→ Aim of the task:
Could you reproduce the following material line for line, without changing a single character?

— Start of Data provided —

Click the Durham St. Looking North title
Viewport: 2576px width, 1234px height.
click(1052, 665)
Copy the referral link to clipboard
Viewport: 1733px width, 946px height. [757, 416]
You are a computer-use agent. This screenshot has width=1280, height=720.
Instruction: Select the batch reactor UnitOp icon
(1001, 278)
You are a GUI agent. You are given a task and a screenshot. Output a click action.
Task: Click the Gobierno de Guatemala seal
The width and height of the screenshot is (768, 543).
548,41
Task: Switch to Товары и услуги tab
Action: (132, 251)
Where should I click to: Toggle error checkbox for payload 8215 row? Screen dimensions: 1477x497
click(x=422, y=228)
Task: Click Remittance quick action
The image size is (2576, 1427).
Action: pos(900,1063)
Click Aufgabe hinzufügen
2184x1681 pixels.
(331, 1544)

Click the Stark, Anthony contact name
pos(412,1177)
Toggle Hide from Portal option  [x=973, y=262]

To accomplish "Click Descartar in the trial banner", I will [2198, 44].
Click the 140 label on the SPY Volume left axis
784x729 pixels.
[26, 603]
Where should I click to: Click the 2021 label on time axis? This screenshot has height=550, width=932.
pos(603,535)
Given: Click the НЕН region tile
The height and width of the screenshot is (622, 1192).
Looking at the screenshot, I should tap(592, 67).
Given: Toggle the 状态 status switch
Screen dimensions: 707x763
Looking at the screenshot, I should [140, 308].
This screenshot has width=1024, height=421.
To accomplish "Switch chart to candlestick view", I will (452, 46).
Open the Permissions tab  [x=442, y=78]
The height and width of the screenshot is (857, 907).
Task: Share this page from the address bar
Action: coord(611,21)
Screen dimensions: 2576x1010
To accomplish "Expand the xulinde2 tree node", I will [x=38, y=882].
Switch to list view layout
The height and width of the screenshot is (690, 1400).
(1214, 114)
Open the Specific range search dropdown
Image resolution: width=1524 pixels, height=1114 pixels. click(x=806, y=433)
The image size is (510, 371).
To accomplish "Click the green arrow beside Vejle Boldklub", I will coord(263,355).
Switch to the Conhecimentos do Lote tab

— End of Data provided —

→ Expected output:
Click the Durham St. Looking North title
Viewport: 2576px width, 1234px height.
click(1052, 665)
Copy the referral link to clipboard
Viewport: 1733px width, 946px height. [757, 416]
You are a computer-use agent. This screenshot has width=1280, height=720.
Instruction: Select the batch reactor UnitOp icon
(1001, 278)
You are a GUI agent. You are given a task and a screenshot. Output a click action.
Task: Click the Gobierno de Guatemala seal
The width and height of the screenshot is (768, 543).
548,41
Task: Switch to Товары и услуги tab
Action: (132, 251)
Where should I click to: Toggle error checkbox for payload 8215 row? Screen dimensions: 1477x497
click(x=422, y=228)
Task: Click Remittance quick action
The image size is (2576, 1427).
Action: pos(900,1063)
Click Aufgabe hinzufügen
2184x1681 pixels.
(331, 1544)

Click the Stark, Anthony contact name
pos(412,1177)
Toggle Hide from Portal option  [x=973, y=262]

To accomplish "Click Descartar in the trial banner", I will [2198, 44].
Click the 140 label on the SPY Volume left axis
784x729 pixels.
[26, 603]
Where should I click to: Click the 2021 label on time axis? This screenshot has height=550, width=932.
pos(603,535)
Given: Click the НЕН region tile
The height and width of the screenshot is (622, 1192).
Looking at the screenshot, I should tap(592, 67).
Given: Toggle the 状态 status switch
Screen dimensions: 707x763
Looking at the screenshot, I should [140, 308].
This screenshot has width=1024, height=421.
To accomplish "Switch chart to candlestick view", I will (452, 46).
Open the Permissions tab  [x=442, y=78]
The height and width of the screenshot is (857, 907).
Task: Share this page from the address bar
Action: coord(611,21)
Screen dimensions: 2576x1010
To accomplish "Expand the xulinde2 tree node", I will [x=38, y=882].
Switch to list view layout
The height and width of the screenshot is (690, 1400).
(1214, 114)
Open the Specific range search dropdown
Image resolution: width=1524 pixels, height=1114 pixels. click(x=806, y=433)
The image size is (510, 371).
To accomplish "Click the green arrow beside Vejle Boldklub", I will coord(263,355).
Switch to the Conhecimentos do Lote tab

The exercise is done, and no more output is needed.